+++ Recorded information +++
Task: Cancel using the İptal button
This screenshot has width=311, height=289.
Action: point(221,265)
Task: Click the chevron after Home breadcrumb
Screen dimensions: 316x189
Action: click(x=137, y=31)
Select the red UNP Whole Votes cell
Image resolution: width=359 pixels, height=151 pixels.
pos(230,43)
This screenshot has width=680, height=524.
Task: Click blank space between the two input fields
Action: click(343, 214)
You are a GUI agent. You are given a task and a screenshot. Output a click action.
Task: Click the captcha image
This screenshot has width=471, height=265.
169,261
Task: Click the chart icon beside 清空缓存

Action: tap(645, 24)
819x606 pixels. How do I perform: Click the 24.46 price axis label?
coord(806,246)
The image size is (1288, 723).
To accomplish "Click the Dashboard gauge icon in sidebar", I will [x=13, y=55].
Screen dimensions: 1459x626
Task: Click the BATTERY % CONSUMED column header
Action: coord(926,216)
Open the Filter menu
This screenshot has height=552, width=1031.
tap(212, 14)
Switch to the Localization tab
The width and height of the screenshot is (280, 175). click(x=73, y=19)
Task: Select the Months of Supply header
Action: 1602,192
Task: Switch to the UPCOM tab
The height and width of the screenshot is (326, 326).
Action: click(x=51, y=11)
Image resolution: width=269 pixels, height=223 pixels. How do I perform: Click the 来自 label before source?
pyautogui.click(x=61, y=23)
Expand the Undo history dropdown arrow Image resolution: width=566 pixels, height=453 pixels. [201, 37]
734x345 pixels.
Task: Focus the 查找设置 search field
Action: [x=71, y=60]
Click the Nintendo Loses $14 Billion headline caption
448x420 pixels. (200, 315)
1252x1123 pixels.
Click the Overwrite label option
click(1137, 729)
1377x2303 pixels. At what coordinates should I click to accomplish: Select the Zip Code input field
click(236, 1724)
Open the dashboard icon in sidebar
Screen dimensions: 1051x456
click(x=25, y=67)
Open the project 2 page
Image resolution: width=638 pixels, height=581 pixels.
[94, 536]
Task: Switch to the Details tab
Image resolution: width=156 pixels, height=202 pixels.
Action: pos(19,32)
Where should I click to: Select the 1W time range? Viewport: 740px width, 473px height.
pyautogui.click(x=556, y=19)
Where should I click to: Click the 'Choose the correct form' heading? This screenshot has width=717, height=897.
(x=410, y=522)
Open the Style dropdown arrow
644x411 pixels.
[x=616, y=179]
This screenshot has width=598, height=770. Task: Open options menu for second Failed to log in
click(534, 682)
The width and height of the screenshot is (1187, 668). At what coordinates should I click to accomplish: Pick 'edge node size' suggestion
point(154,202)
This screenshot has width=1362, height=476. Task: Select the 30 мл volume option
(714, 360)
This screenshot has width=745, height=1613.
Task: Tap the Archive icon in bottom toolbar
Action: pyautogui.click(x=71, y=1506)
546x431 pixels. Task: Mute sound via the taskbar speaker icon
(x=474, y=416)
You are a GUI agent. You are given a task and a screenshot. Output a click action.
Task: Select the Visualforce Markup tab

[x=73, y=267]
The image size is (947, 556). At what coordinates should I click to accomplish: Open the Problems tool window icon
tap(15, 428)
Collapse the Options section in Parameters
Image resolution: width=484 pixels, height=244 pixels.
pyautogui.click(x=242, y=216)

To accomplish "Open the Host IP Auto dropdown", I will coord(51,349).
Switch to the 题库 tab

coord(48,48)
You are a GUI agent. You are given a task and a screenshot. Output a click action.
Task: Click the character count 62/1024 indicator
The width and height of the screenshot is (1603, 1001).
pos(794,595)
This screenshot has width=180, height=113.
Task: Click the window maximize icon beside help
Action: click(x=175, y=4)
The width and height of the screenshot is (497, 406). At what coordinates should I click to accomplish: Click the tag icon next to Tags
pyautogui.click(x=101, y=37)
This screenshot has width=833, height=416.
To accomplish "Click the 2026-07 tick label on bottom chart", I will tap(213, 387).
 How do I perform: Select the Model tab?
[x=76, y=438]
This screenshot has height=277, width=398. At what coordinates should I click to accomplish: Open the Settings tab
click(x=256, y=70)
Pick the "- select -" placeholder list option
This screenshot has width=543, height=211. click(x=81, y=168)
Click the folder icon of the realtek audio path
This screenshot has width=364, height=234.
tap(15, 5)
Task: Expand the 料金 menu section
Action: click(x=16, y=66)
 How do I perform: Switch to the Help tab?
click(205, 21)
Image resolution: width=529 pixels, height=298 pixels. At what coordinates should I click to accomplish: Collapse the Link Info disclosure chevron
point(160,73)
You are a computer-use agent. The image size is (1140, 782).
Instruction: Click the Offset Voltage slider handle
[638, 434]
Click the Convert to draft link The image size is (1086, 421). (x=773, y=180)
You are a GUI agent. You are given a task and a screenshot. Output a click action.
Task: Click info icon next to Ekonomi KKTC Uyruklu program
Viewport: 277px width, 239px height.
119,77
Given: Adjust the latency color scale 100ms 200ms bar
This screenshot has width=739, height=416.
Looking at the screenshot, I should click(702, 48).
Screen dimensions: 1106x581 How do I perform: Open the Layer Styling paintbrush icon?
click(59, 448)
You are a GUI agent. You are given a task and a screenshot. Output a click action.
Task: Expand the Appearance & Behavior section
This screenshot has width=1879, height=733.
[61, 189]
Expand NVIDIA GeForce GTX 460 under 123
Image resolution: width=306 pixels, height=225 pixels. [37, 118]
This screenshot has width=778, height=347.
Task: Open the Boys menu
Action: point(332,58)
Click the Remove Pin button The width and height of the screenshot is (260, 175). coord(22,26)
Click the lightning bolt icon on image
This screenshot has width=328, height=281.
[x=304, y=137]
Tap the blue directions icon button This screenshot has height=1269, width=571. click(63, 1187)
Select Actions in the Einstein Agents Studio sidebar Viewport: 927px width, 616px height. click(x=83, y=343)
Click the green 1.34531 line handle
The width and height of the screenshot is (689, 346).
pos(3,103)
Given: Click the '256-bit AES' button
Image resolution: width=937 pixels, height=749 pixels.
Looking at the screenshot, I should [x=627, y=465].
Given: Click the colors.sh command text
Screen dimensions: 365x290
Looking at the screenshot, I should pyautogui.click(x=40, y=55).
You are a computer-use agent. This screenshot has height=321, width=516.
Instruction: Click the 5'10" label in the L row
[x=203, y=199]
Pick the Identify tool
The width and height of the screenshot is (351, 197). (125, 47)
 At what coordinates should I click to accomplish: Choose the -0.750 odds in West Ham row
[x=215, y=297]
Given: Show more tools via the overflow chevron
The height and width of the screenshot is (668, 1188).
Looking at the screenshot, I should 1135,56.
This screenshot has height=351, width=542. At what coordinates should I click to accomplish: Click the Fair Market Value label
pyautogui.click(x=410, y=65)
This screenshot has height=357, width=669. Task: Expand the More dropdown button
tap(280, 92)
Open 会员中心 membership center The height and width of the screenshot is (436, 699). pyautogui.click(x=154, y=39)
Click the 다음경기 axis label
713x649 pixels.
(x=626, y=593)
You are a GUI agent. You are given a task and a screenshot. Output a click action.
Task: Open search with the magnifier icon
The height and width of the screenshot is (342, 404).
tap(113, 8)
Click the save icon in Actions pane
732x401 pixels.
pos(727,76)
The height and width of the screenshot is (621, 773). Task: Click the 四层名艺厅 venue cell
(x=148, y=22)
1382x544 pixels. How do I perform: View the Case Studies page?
+++
▶ [What this task involves] Copy every line of the material, please, keeping it exactly the same.

▶ [Your response]
Task: Cancel using the İptal button
This screenshot has width=311, height=289.
Action: point(221,265)
Task: Click the chevron after Home breadcrumb
Screen dimensions: 316x189
Action: click(x=137, y=31)
Select the red UNP Whole Votes cell
Image resolution: width=359 pixels, height=151 pixels.
pos(230,43)
This screenshot has width=680, height=524.
Task: Click blank space between the two input fields
Action: click(343, 214)
You are a GUI agent. You are given a task and a screenshot. Output a click action.
Task: Click the captcha image
This screenshot has width=471, height=265.
169,261
Task: Click the chart icon beside 清空缓存

Action: tap(645, 24)
819x606 pixels. How do I perform: Click the 24.46 price axis label?
coord(806,246)
The image size is (1288, 723).
To accomplish "Click the Dashboard gauge icon in sidebar", I will [x=13, y=55].
Screen dimensions: 1459x626
Task: Click the BATTERY % CONSUMED column header
Action: coord(926,216)
Open the Filter menu
This screenshot has height=552, width=1031.
tap(212, 14)
Switch to the Localization tab
The width and height of the screenshot is (280, 175). click(x=73, y=19)
Task: Select the Months of Supply header
Action: 1602,192
Task: Switch to the UPCOM tab
The height and width of the screenshot is (326, 326).
Action: click(x=51, y=11)
Image resolution: width=269 pixels, height=223 pixels. How do I perform: Click the 来自 label before source?
pyautogui.click(x=61, y=23)
Expand the Undo history dropdown arrow Image resolution: width=566 pixels, height=453 pixels. [201, 37]
734x345 pixels.
Task: Focus the 查找设置 search field
Action: [x=71, y=60]
Click the Nintendo Loses $14 Billion headline caption
448x420 pixels. (200, 315)
1252x1123 pixels.
Click the Overwrite label option
click(1137, 729)
1377x2303 pixels. At what coordinates should I click to accomplish: Select the Zip Code input field
click(236, 1724)
Open the dashboard icon in sidebar
Screen dimensions: 1051x456
click(x=25, y=67)
Open the project 2 page
Image resolution: width=638 pixels, height=581 pixels.
[94, 536]
Task: Switch to the Details tab
Image resolution: width=156 pixels, height=202 pixels.
Action: pos(19,32)
Where should I click to: Select the 1W time range? Viewport: 740px width, 473px height.
pyautogui.click(x=556, y=19)
Where should I click to: Click the 'Choose the correct form' heading? This screenshot has width=717, height=897.
(x=410, y=522)
Open the Style dropdown arrow
644x411 pixels.
[x=616, y=179]
This screenshot has width=598, height=770. Task: Open options menu for second Failed to log in
click(534, 682)
The width and height of the screenshot is (1187, 668). At what coordinates should I click to accomplish: Pick 'edge node size' suggestion
point(154,202)
This screenshot has width=1362, height=476. Task: Select the 30 мл volume option
(714, 360)
This screenshot has width=745, height=1613.
Task: Tap the Archive icon in bottom toolbar
Action: pyautogui.click(x=71, y=1506)
546x431 pixels. Task: Mute sound via the taskbar speaker icon
(x=474, y=416)
You are a GUI agent. You are given a task and a screenshot. Output a click action.
Task: Select the Visualforce Markup tab

[x=73, y=267]
The image size is (947, 556). At what coordinates should I click to accomplish: Open the Problems tool window icon
tap(15, 428)
Collapse the Options section in Parameters
Image resolution: width=484 pixels, height=244 pixels.
pyautogui.click(x=242, y=216)

To accomplish "Open the Host IP Auto dropdown", I will coord(51,349).
Switch to the 题库 tab

coord(48,48)
You are a GUI agent. You are given a task and a screenshot. Output a click action.
Task: Click the character count 62/1024 indicator
The width and height of the screenshot is (1603, 1001).
pos(794,595)
This screenshot has width=180, height=113.
Task: Click the window maximize icon beside help
Action: click(x=175, y=4)
The width and height of the screenshot is (497, 406). At what coordinates should I click to accomplish: Click the tag icon next to Tags
pyautogui.click(x=101, y=37)
This screenshot has width=833, height=416.
To accomplish "Click the 2026-07 tick label on bottom chart", I will tap(213, 387).
 How do I perform: Select the Model tab?
[x=76, y=438]
This screenshot has height=277, width=398. At what coordinates should I click to accomplish: Open the Settings tab
click(x=256, y=70)
Pick the "- select -" placeholder list option
This screenshot has width=543, height=211. click(x=81, y=168)
Click the folder icon of the realtek audio path
This screenshot has width=364, height=234.
tap(15, 5)
Task: Expand the 料金 menu section
Action: click(x=16, y=66)
 How do I perform: Switch to the Help tab?
click(205, 21)
Image resolution: width=529 pixels, height=298 pixels. At what coordinates should I click to accomplish: Collapse the Link Info disclosure chevron
point(160,73)
You are a computer-use agent. The image size is (1140, 782).
Instruction: Click the Offset Voltage slider handle
[638, 434]
Click the Convert to draft link The image size is (1086, 421). (x=773, y=180)
You are a GUI agent. You are given a task and a screenshot. Output a click action.
Task: Click info icon next to Ekonomi KKTC Uyruklu program
Viewport: 277px width, 239px height.
119,77
Given: Adjust the latency color scale 100ms 200ms bar
This screenshot has width=739, height=416.
Looking at the screenshot, I should click(702, 48).
Screen dimensions: 1106x581 How do I perform: Open the Layer Styling paintbrush icon?
click(59, 448)
You are a GUI agent. You are given a task and a screenshot. Output a click action.
Task: Expand the Appearance & Behavior section
This screenshot has width=1879, height=733.
[61, 189]
Expand NVIDIA GeForce GTX 460 under 123
Image resolution: width=306 pixels, height=225 pixels. [37, 118]
This screenshot has width=778, height=347.
Task: Open the Boys menu
Action: point(332,58)
Click the Remove Pin button The width and height of the screenshot is (260, 175). coord(22,26)
Click the lightning bolt icon on image
This screenshot has width=328, height=281.
[x=304, y=137]
Tap the blue directions icon button This screenshot has height=1269, width=571. click(63, 1187)
Select Actions in the Einstein Agents Studio sidebar Viewport: 927px width, 616px height. click(x=83, y=343)
Click the green 1.34531 line handle
The width and height of the screenshot is (689, 346).
pos(3,103)
Given: Click the '256-bit AES' button
Image resolution: width=937 pixels, height=749 pixels.
Looking at the screenshot, I should [x=627, y=465].
Given: Click the colors.sh command text
Screen dimensions: 365x290
Looking at the screenshot, I should pyautogui.click(x=40, y=55).
You are a computer-use agent. This screenshot has height=321, width=516.
Instruction: Click the 5'10" label in the L row
[x=203, y=199]
Pick the Identify tool
The width and height of the screenshot is (351, 197). (125, 47)
 At what coordinates should I click to accomplish: Choose the -0.750 odds in West Ham row
[x=215, y=297]
Given: Show more tools via the overflow chevron
The height and width of the screenshot is (668, 1188).
Looking at the screenshot, I should 1135,56.
This screenshot has height=351, width=542. At what coordinates should I click to accomplish: Click the Fair Market Value label
pyautogui.click(x=410, y=65)
This screenshot has height=357, width=669. Task: Expand the More dropdown button
tap(280, 92)
Open 会员中心 membership center The height and width of the screenshot is (436, 699). pyautogui.click(x=154, y=39)
Click the 다음경기 axis label
713x649 pixels.
(x=626, y=593)
You are a GUI agent. You are given a task and a screenshot. Output a click action.
Task: Open search with the magnifier icon
The height and width of the screenshot is (342, 404).
tap(113, 8)
Click the save icon in Actions pane
732x401 pixels.
pos(727,76)
The height and width of the screenshot is (621, 773). Task: Click the 四层名艺厅 venue cell
(x=148, y=22)
1382x544 pixels. How do I perform: View the Case Studies page?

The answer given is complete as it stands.